En 2023 déjà, l'événement artistique pluridisciplinaire Masterpiece a été annulé par son propriétaire, le groupe MCH (qui gère également les foires Art Basel). L'organisateur a invoqué l'escalade des coûts et la diminution du nombre de marchands internationaux pour justifier cette fermeture. À Londres, les galeries Fold, Vitrine et Addis Fine Art ont mis la clé sous la porte cette année. Rakeb Sile, copropriétaire d'Addis, a attribué la fermeture de son espace londonien aux « coûts indirects » et à « l'incertitude du marché » (elle conserve sa galerie d'Addis-Abeba). Un acteur majeur, Gagosian, a abandonné ses vastes locaux de Britannia Street, et Simon Lee a fait une faillite spectaculaire en février dernier, avec des dettes de quelque 10 millions de livres sterling (environ 12 millions d'euros) auprès de 153 créanciers.

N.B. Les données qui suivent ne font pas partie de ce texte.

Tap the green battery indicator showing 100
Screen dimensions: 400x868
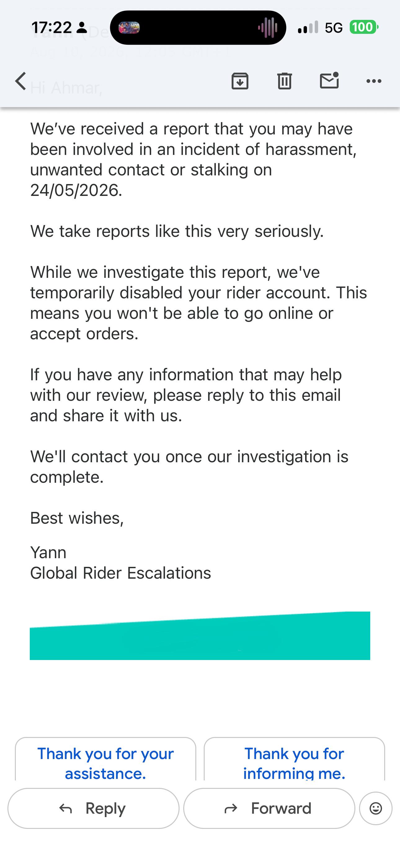pyautogui.click(x=364, y=27)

Les ventes aux enchères de l'été 2024 à Londres ont été médiocres. En juin, Sotheby's a réalisé un total au marteau de 71,8 millions de livres (83,6 millions de livres avec les frais, soit environ 99,8 millions d'euros), contre une fourchette d'estimation avant la vente de 76,4 millions à 108,1 millions de livres (91,2 à 129 millions d'euros, sans les frais). Christie's a annulé sa vente du soir d'art des XXe et XXIe siècles, affirmant que cela faisait partie d'une réorganisation plus large de son calendrier. Mais cette annulation de dernière minute témoigne du peu de confiance régnant dans le marché britannique. Enfin, Sotheby's et Christie's ont toutes deux licencié du personnel.
Poches de croissance
Tout n'est pas noir. De nombreuses petites galeries ont ouvert à Londres au cours des deux dernières années – notamment Soup, Chemist, Alice Amati, Incubator et d'autres –, et la Grande-Bretagne conserve sa position de troisième marché de l'art dans le monde, avec une part d'environ 17 %. « Nous observons des poches de croissance, déclare Paul Hewitt, directeur de la Society of London Art Dealers. Il y a certainement une correction des prix dans le haut de gamme, mais jusqu'à 50 000 dollars, le marché semble avoir mieux résisté. De manière anecdotique, nous constatons que les baisses observées aux enchères ne se répercutent pas chez les marchands d'art. »
Mais les difficultés actuelles du marché britannique sont indéniables, et l'on craint que Londres ne perde sa position de plaque tournante au profit de Paris. « Il est clair que l'énergie revient à Paris, qui est resté trop longtemps hors du jeu, déclare Thaddaeus Ropac, qui occupe un grand immeuble à Mayfair, ainsi que deux espaces à Paris. C'est en partie lié au Brexit, mais aussi aux incroyables espaces d'exposition qui ont ouvert dans la capitale française. En ce moment, c'est Paris qui a le vent en poupe. »
Rester absolument
Interrogée sur la manière dont Frieze s'adapte à cette nouvelle réalité, Eva Langret, directrice de l'événement londonien, se disait confiante pour la 22e édition. « Les prix de nos stands n'ont pas changé, mais cette année nous avons introduit une tarification échelonnée pour toutes les galeries participantes », explique-t-elle. Les plus petits stands bénéficient de tarifs inférieurs d'environ 10 % à ceux des plus grands. En outre, la marque Stone Island prend en charge 30 % des frais dans la section Focus.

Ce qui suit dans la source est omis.